### Aim of the exercise
Return the text of every item below word for word, omitting the pictures.

### Records supplied
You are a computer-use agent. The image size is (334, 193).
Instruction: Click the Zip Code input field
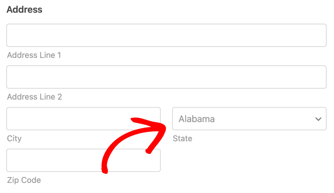pos(84,160)
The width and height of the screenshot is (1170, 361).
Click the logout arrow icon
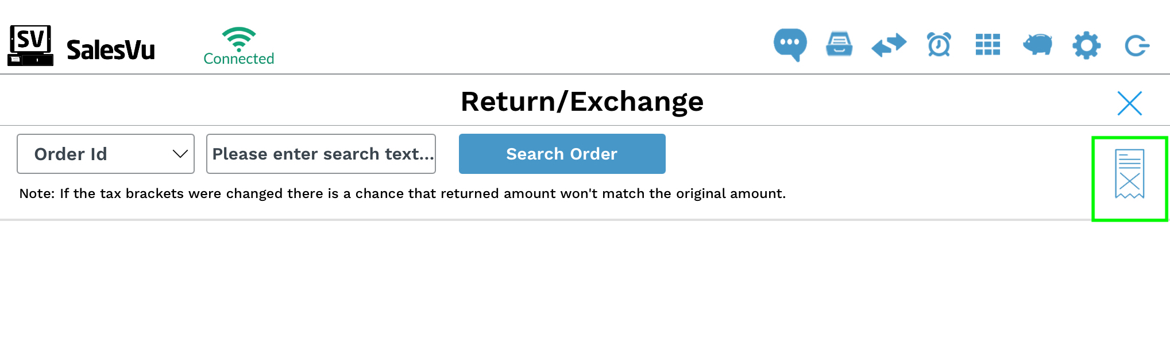coord(1136,45)
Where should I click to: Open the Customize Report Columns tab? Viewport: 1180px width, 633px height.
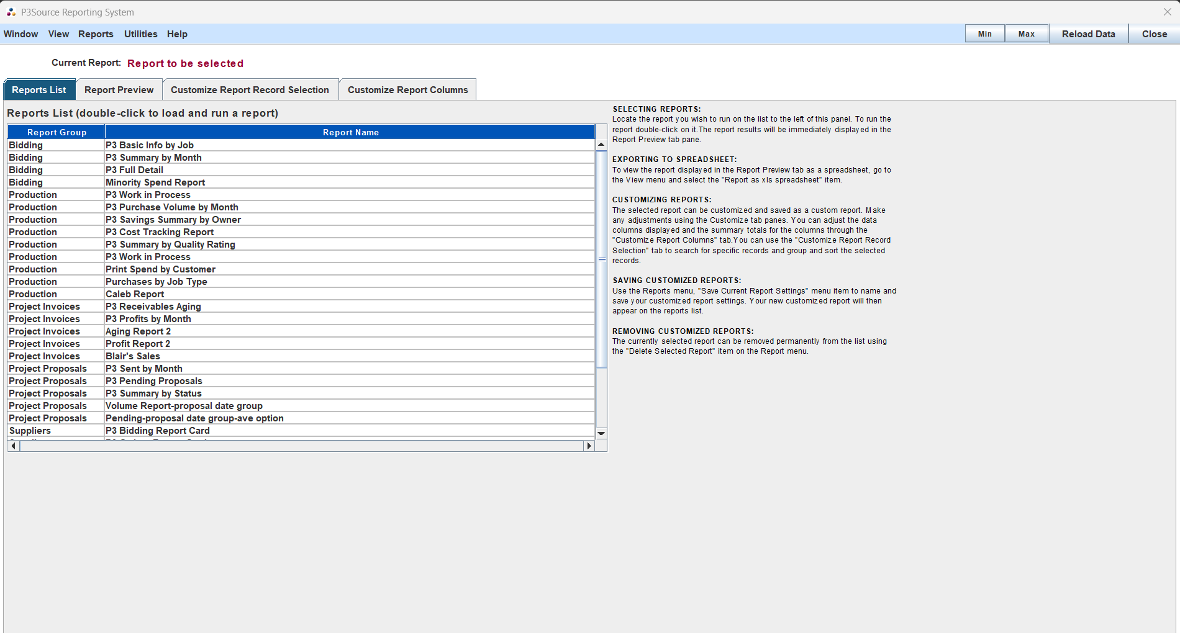point(407,89)
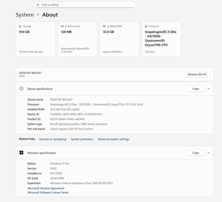
Task: Collapse the Device specifications section
Action: pos(208,89)
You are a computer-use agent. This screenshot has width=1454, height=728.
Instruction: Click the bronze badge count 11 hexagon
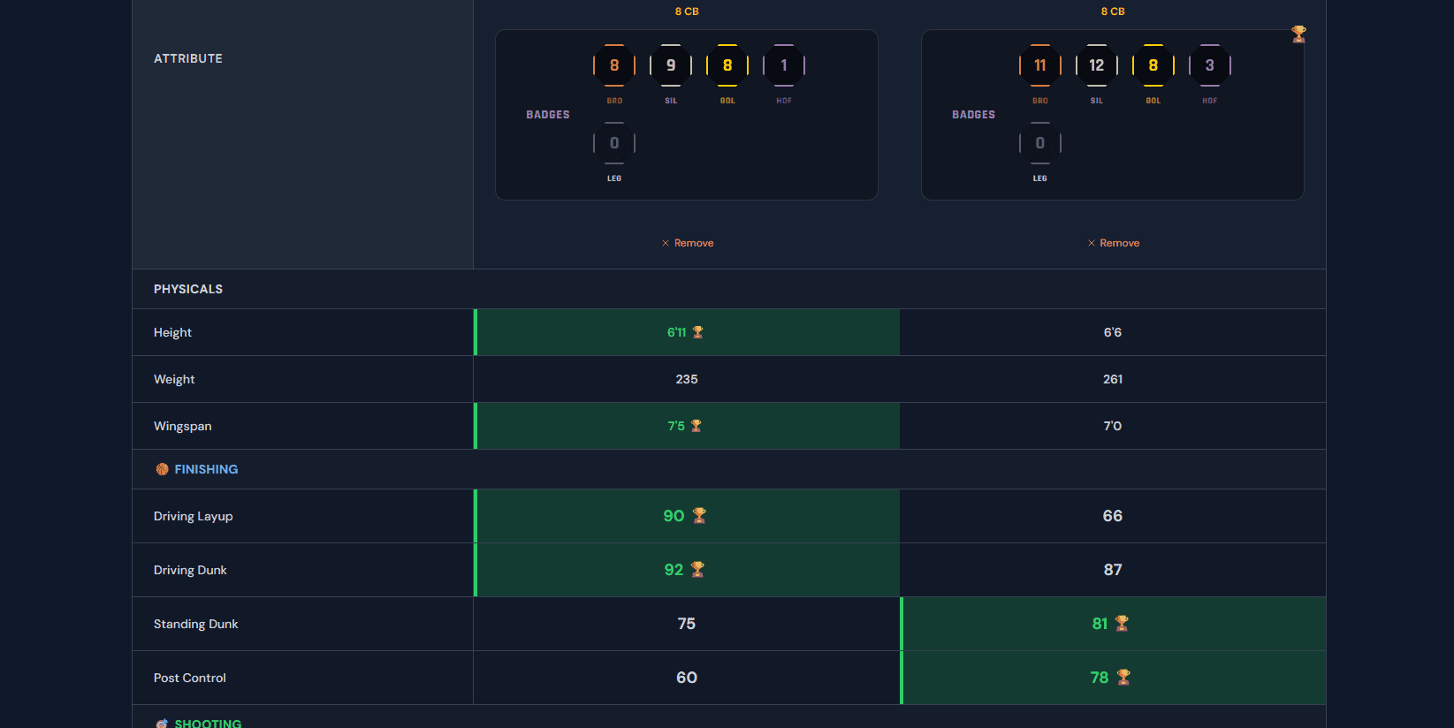1040,65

### Response to the exercise
You are a computer-use agent. The image size is (334, 193).
Instruction: Click the Zip Code input field
pos(84,160)
The width and height of the screenshot is (1170, 361).
Click the logout arrow icon
coord(1136,45)
Where should I click to: Open the Customize Report Columns tab? Viewport: 1180px width, 633px height.
point(407,89)
Task: Collapse the Device specifications section
Action: pos(208,89)
You are a computer-use agent. This screenshot has width=1454, height=728.
Instruction: Click the bronze badge count 11 hexagon
1040,65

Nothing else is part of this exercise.